Text block:
Wholesale Prices Rise 0.2%
The Producer Price Index (PPI) rose 0.2% in October, below the 0.4% estimate. The PPI rose 0.4% in September. A significant contributor to the slowdown in wholesale inflation was a 0.1% decline in services, the first outright decline in that measure since November 2020. On a year-over-year basis, PPI rose 8% compared to an 8.4% increase in September.
Q3 GDP Rises 2.9%
Q3 GDP rose an upwardly revised 2.9%, according to the second reading from the Commerce Department. Upward revisions in consumer and business spending accounted for much of the revised growth. Residential investment contracted for the sixth consecutive quarter. When measured from the income side, the economy grew at a 0.3% rate. Gross domestic income (GDI) had contracted 0.8% in the second quarter. In principle, GDP and GDI should be equal, but in practice they generally diverge as they are estimated using different and largely independent source data. The average of GDP and GDI, also referred to as gross domestic output and considered a better measure of economic activity, increased 1.6% in the third quarter after shrinking 0.7% in the second quarter.
Real personal consumption expenditures (PCE), which account for roughly two-thirds of spending, rose an annualized 1.4% in Q3. Spending on durable goods, which tends to be sensitive to higher interest rates, edged down by 0.8%, while spending on non-durable goods slid 1.4%. Spending on services, which is still being boosted significantly by pent-up demand, grew 2.8%. Rapidly rising mortgage rates contributed to residential investment plunging by more than 26% in Q3. Residential investment has declined by more than 15% since peaking in early 2021.

Dataset extract:
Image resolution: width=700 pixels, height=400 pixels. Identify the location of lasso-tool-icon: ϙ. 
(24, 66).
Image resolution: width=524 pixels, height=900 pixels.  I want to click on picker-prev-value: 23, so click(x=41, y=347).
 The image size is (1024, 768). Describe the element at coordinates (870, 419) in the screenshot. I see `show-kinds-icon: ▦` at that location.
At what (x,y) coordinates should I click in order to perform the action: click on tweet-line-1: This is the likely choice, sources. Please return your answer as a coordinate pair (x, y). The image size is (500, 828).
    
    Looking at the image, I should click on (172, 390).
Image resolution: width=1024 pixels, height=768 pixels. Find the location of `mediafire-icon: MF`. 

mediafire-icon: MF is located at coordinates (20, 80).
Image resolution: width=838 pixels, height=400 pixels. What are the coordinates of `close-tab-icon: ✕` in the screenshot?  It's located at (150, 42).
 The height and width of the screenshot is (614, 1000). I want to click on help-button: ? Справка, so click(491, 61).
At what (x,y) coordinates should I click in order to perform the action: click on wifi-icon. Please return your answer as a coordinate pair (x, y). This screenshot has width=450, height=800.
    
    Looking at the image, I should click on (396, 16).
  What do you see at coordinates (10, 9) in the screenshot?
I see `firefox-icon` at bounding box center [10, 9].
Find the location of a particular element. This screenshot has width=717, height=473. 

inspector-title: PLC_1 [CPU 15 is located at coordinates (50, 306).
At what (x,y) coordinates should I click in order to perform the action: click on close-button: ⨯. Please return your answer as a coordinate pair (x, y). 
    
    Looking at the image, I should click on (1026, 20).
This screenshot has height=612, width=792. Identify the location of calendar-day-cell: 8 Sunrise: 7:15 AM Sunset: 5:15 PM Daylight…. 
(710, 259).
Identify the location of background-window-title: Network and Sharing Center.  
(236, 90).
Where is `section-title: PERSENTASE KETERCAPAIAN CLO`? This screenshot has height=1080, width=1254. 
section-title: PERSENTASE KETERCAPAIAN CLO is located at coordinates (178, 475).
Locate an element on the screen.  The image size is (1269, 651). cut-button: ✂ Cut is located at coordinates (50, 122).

Task prompt:
Using the economic report, answer these questions:
1. How much did the Producer Price Index rise in October?
2. By what rate did Q3 GDP rise in the Commerce Department's second reading?
3. How much did spending on services grow in Q3?

Written solution:
1. 0.2%
2. 2.9%
3. 2.8%